Von Zeit zu Zeit seh ich den Alten gern
Und hüte mich, mit ihm zu brechen,
Es ist gar hübsch von einem großen Herrn
So menschlich mit dem Teufel selbst zu sprechen.

Goethe

Sechzehntes Kapitel

Bemerkungen über das Diabolische in der deutschen Literatur

»Die Idee eines Teufels ist so alt als die Welt und nicht erst durch die Bibel unter die Menschen gekommen. Jede Religion hat ihre Dämonen und bösen Geister – natürlich weil die Menschen selbst von Anfang an gesündigt haben und nach ihrem gewöhnlichen Anthropomorphismus das Böse, das sie sahen, einem Geiste zuschrieben, dessen Geschäft es sei, überall Unheil anzurichten.« So würde ich ungefähr sprechen, wenn ich es bis zum Professor der Philosophie gebracht hätte, und nun über die »Idee eines Teufels« mich breitmachen müßte.

In meiner Stellung aber lache ich über solche Demonstrationen, die gewöhnlich darauf auslaufen, daß man mich mit zehnerlei Gründen hinwegzudisputieren sucht; ich lache darüber und behaupte, die Menschen, so dumm sie hie und da sein mögen, merken doch bald, wenn es nicht ganz geheuer um sie her ist, und mögen sie mich nun Ariman oder das böse Prinzip, Satan oder Herrn Urian nennen, sie kennen mich in allen Völkern und Sprachen. Es ist doch eine schöne Sache um das dicier hic est, darum behagt mir auch die deutsche Literatur so sehr. Haben sich nicht die größten Geister dieser Nation bemüht, mich zu verherrlichen, und, wenn ich's nicht schon wäre, mich ewig zu machen?

In meiner Dissertatio de rebus diabolicis sage ich unter anderm hierüber folgendes: »§ 8. Die Idee, das moralische Verderben in einer Person darzustellen, mußte sich daher den Dichtern bald aufdrängen; diese waren, wie es in Deutschland meistens der Fall war, philosophisch gebildet, doch war ihre Philosophie wie ihre Moral von jener breiten, dicken Sorte, die nicht mit Leichtigkeit über Gegenstände hinzugleiten weiß, daher kam es, daß auch die Gebilde ihrer Phantasie jenes philosophische Blei an den Füßen trugen, das sie nicht mit Gewandtheit auftreten ließ; sie stolperten auf die Bühne und von der Bühne, machten sich breit in Philosophemen, die der Zehendste nicht sogleich verstand, und drehten und wandten sich, als sollten sie auf einer engen Brücke ohne Geländer in Reifröcken einander ausweichen.

Daher kam es, daß auch die Teufel dieser Poeten gänzlich verzeichnet waren. Betrachten wir z. B. Klingers Satan. Wie vielen Bombast hat dieser arme Teufel zuerst in der Hölle und dann auf der Erde herzuleiern!

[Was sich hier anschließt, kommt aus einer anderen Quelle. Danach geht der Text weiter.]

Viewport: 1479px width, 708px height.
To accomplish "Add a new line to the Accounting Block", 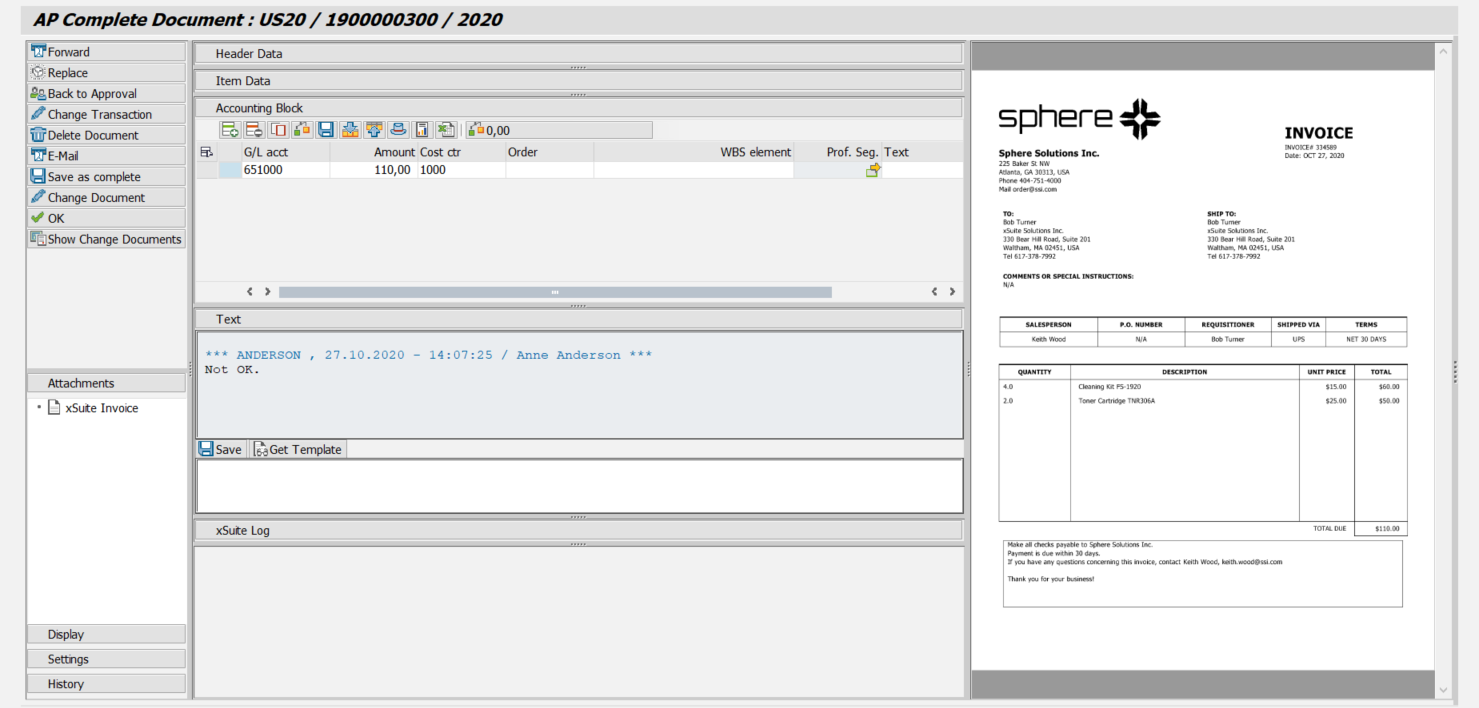I will click(x=229, y=129).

Klingemanns Teufel! glaubt man nicht, er habe ihn nur geschwind aus dem Puppenspiel von der Straße geholt, ihm die Glieder ausgereckt, bis er die rechte Größe hatte, und ihn dann in die Szene gesetzt? man begreift nicht, wie ein Mensch sich von einem solchen Ungetüm sollte verführen lassen!«

Es gibt noch mehrere solcher literarischen Ungetüme, die hier aufzuführen der Raum nicht erlaubt. Sie alle haben mir von jeher viel Spaß gemacht, und ich kam mir oft vor, wie der Polichinello des italienischen Lustspiels; ich war bei diesen Leuten eine stehende Figur, die, wenn auch etwas anders aufgeputzt, doch immer wieder die Hörner herausstreckte, und unter welche man zu besserer Kenntnis ein »Ecce homo«, sehet, das ist der Teufel, schrieb.

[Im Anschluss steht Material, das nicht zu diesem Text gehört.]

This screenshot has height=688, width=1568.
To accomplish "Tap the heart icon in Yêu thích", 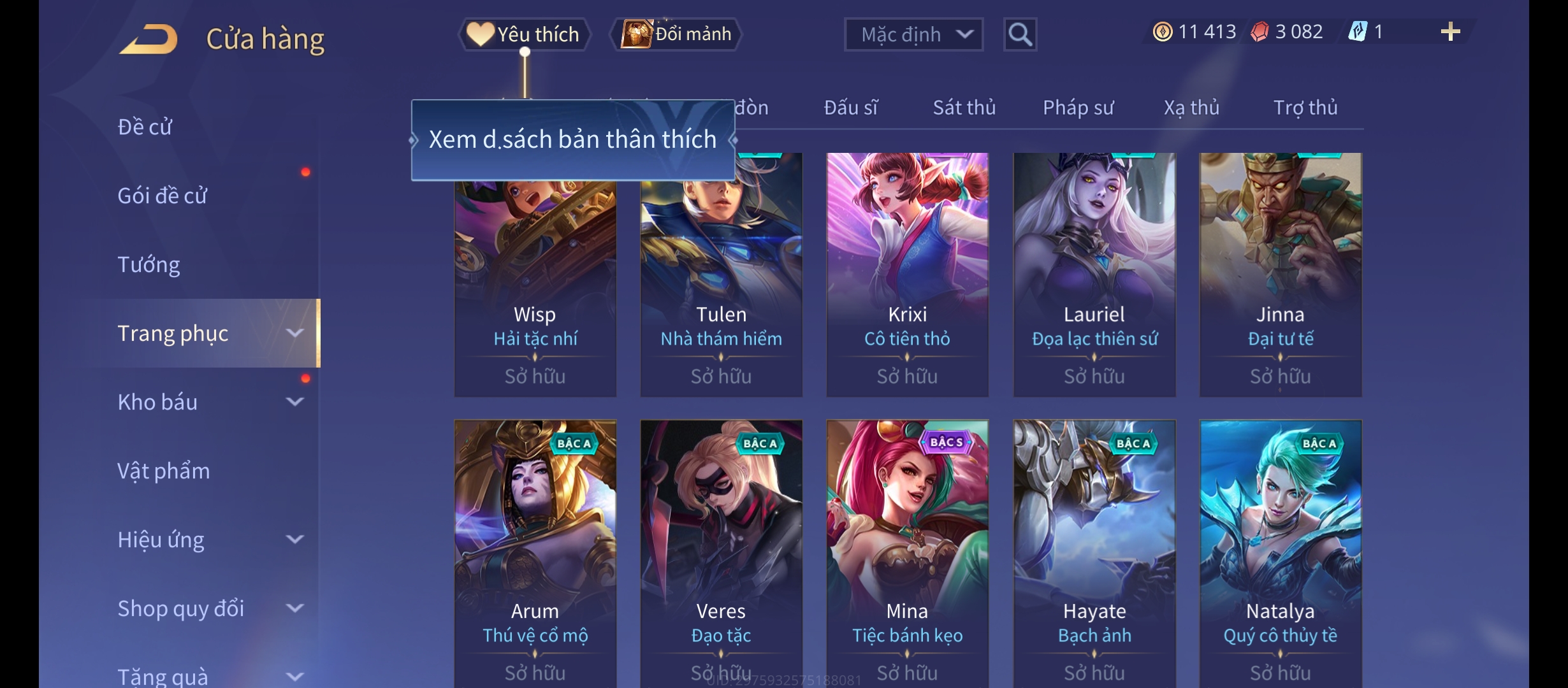I will (481, 34).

Doch auch dem Teufel muß man Gerechtigkeit widerfahren lassen, sagt ein Sprichwort, folglich muß der Teufel zur Revanche auch wieder gerecht sein. »Ein jeder gibt, wie er's kann«, fuhr ich in der Dissertation fort, »und wie sich in jenen Poeten das moralische Verderben bei jedem wieder in andern Reflexen abspiegelte, so gaben sie auch ihre Teufel. Daher kommt es, daß Herr Urian bei Klopstock wieder bei weitem anders aussieht.

Jener Abadonna ist ein gefallener Engel, dem das höllische Feuer die Flügel versengte, der sich aber auch jetzt noch nobel und würdig ausnehmen soll. Aber leider ist dieser Zweck doch ein wenig verfehlt, mir wenigstens kömmt dieser Klopstockische Gottseibeiuns vor, wie ein Elegant, der wegen Unarten aus den Salons verwiesen, sich in den Tabagien und spießbürgerlichen Klubs nicht recht zu finden weiß und darum unanständig jammert.«

So ungefähr sprach ich mich in jener gelehrten Dissertation aus, und ich gebe noch heute zu, daß die Auffassung wie jeder Idee, so auch der des Teufels sich nach den individuellen Ansichten des Dichters über das Böse richten muß; dies alles aber entschuldiget keineswegs jenen berühmten Mann, der, kraft seines umfassenden Genies, nicht den engen Grenzen seines Vaterlandes oder der Spanne Zeit, in welcher er lebt, sondern der Erde und künftigen Jahrhunderten angehören könnte, es entschuldigt ihn nicht darin, daß er einen so schlechten Teufel zur Welt gebracht hat.

Der Goethische Mephistopheles ist eigentlich nichts anders, als jener gehörnte und geschwänzte Popanz des Volkes. Den Schweif hat er aufgerollt und in die Hosen gesteckt, für die Bocksfüße hat er elegante Stiefel angezogen, die Hörner hat er unter dem Baret verborgen – siehe da den Teufel des großen Dichters! Man wird mir einwenden, das gerade ist ja die große Kunst des Mannes, daß er tausend Fäden zu spinnen weiß, durch die er seine kühnen Gedanken, seine hohen überschwenglichen Ideen an das Volksleben, an die Volkspoesie knüpft. – Halt Freund! ist es eines Mannes, der, wie sie sagen, so hoch über seinem Gegenstand steht, und sich nie von ihm beherrschen läßt, ist es eines solchen Dichters würdig, daß er sich in diese Fesseln der Popularität schmiegt; sollte nicht der königliche Adler dieses Volk bei seinem populären Schöpf fassen und mit sich in seine Sonnenhöhe tragen?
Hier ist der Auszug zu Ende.